I also liked the fact that the story is leaning into the darker, twisty aspects of the story. The first one I thought was pretty predictable and what were meant to land as big shocks were easily seen chapters ahead of time. Here, I was pleased that I was only able to predict a few of the twists and turns with more of them taking me genuinely by surprise. So if you enjoyed that aspect of the first book, this one is sure to satisfy.
Unfortunately, for me, most books live and die on their characters. And that was my biggest problem with the first, and that feeling only intensified with this one. There’s a combination of problems here, really. With so many POVs, there will always be favorites. This happens even with books/authors who can handle a large ensemble cast well. But here there are really only one or two characters whose stories I’m really invested in. For the others, there’s a combination of boredom by some and then dislike of others. Both of these feelings, I’m sure, are unintentional. Boring, for sure. And the dislike? I’m not quite so sure, but I think that we’re still meant to like most of these people. And it’s not even the morally ambiguous ones (assassins always are!) that are always the unlikeable ones here! I didn’t like Hassan much in the first, and he really doesn’t improve here. And while Jude has an interesting story, I’m still cringing over his complete failure to live up to what we’re meant to believe is rigorous training he went through his entire life.

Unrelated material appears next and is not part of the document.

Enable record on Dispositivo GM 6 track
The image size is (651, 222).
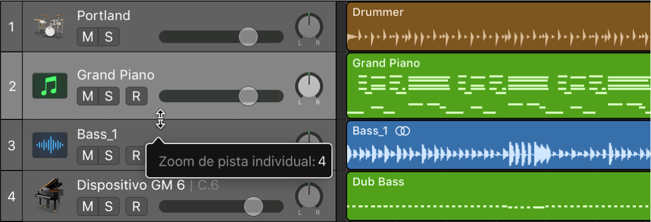click(x=136, y=206)
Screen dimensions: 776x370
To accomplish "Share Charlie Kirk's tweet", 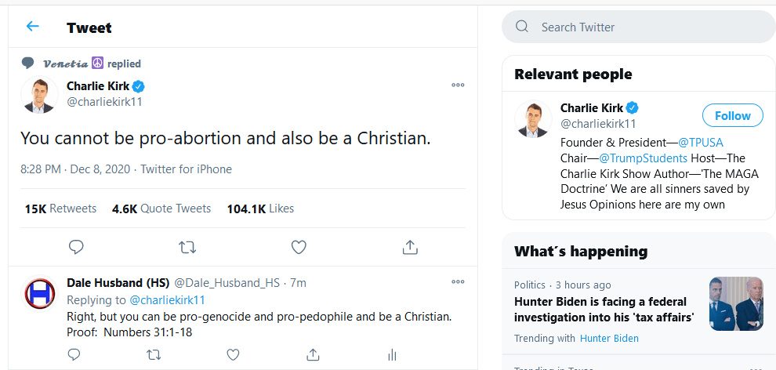I will point(409,247).
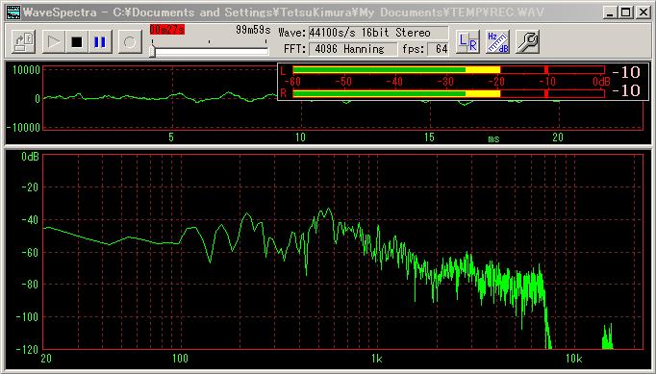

He has similar struggles here.
I did like the moments when the characters crossed paths with one another. That was a favorite part of the first book, too. It’s nice to see a story that doesn’t just get all of the characters together and then leave them that way. Here, like there, we see people come and go from each other’s stories, making the fact that they are all individuals with very different goals and objectives stay at the forefront of the mind. While they have different connections and interests in one another, they are not a team like we often see in other ensemble books.
Overall, I think this was an improvement on the first book. I liked that the story took me more by surprise. And the fact that so much of the introduction leg work had already been gotten out of the way really helped the pacing and action of the plot. Unfortunately, my problems with many of the characters only intensified and at times it felt like a real chore reading some of their chapters. However, if you were a fan of the first book, I’m sure you’ll like this one. And if your problems with the first one had to do more with its introductory nature more than anything else, this might be an improvement for you as well! Just expect more of the same, character-wise.
Rating 7: An improvement on the first, but I still found myself skimming through certain characters’ chapters.
“As the Shadow Rises” isn’t on many Goodreads lists, weirdly, but it is on Books with Red Covers.